To do
Your answer must be an exact copy of every record.

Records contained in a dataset
━━━━━━━━
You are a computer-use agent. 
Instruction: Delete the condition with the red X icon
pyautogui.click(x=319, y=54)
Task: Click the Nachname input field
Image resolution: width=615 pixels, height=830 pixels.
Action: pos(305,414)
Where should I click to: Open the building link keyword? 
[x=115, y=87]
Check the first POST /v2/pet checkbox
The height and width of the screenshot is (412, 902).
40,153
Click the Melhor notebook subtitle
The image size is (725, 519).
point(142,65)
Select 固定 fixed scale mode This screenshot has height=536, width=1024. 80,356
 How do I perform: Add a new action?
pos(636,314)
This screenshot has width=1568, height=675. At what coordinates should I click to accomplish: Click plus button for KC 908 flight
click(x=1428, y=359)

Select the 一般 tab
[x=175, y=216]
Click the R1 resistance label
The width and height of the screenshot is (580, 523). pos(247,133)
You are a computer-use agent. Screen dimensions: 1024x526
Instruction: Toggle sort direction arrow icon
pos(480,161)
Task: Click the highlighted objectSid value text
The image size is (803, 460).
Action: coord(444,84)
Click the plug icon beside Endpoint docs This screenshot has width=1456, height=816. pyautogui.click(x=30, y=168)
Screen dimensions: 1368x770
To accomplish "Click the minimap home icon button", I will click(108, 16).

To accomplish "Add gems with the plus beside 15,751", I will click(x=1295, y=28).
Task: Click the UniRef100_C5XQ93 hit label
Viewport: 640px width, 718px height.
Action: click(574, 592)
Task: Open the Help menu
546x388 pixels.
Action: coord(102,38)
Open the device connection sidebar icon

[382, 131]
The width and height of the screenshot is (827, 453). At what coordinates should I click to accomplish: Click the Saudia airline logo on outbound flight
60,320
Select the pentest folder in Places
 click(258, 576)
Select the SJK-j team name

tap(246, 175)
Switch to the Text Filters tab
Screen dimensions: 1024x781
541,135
━━━━━━━━
Your solution
You are a computer-use agent. 
Instruction: Delete the condition with the red X icon
pyautogui.click(x=319, y=54)
Task: Click the Nachname input field
Image resolution: width=615 pixels, height=830 pixels.
Action: pos(305,414)
Where should I click to: Open the building link keyword? 
[x=115, y=87]
Check the first POST /v2/pet checkbox
The height and width of the screenshot is (412, 902).
40,153
Click the Melhor notebook subtitle
The image size is (725, 519).
point(142,65)
Select 固定 fixed scale mode This screenshot has height=536, width=1024. 80,356
 How do I perform: Add a new action?
pos(636,314)
This screenshot has width=1568, height=675. At what coordinates should I click to accomplish: Click plus button for KC 908 flight
click(x=1428, y=359)

Select the 一般 tab
[x=175, y=216]
Click the R1 resistance label
The width and height of the screenshot is (580, 523). pos(247,133)
You are a computer-use agent. Screen dimensions: 1024x526
Instruction: Toggle sort direction arrow icon
pos(480,161)
Task: Click the highlighted objectSid value text
The image size is (803, 460).
Action: coord(444,84)
Click the plug icon beside Endpoint docs This screenshot has width=1456, height=816. pyautogui.click(x=30, y=168)
Screen dimensions: 1368x770
To accomplish "Click the minimap home icon button", I will click(108, 16).

To accomplish "Add gems with the plus beside 15,751", I will click(x=1295, y=28).
Task: Click the UniRef100_C5XQ93 hit label
Viewport: 640px width, 718px height.
Action: click(574, 592)
Task: Open the Help menu
546x388 pixels.
Action: coord(102,38)
Open the device connection sidebar icon

[382, 131]
The width and height of the screenshot is (827, 453). At what coordinates should I click to accomplish: Click the Saudia airline logo on outbound flight
60,320
Select the pentest folder in Places
 click(258, 576)
Select the SJK-j team name

tap(246, 175)
Switch to the Text Filters tab
Screen dimensions: 1024x781
541,135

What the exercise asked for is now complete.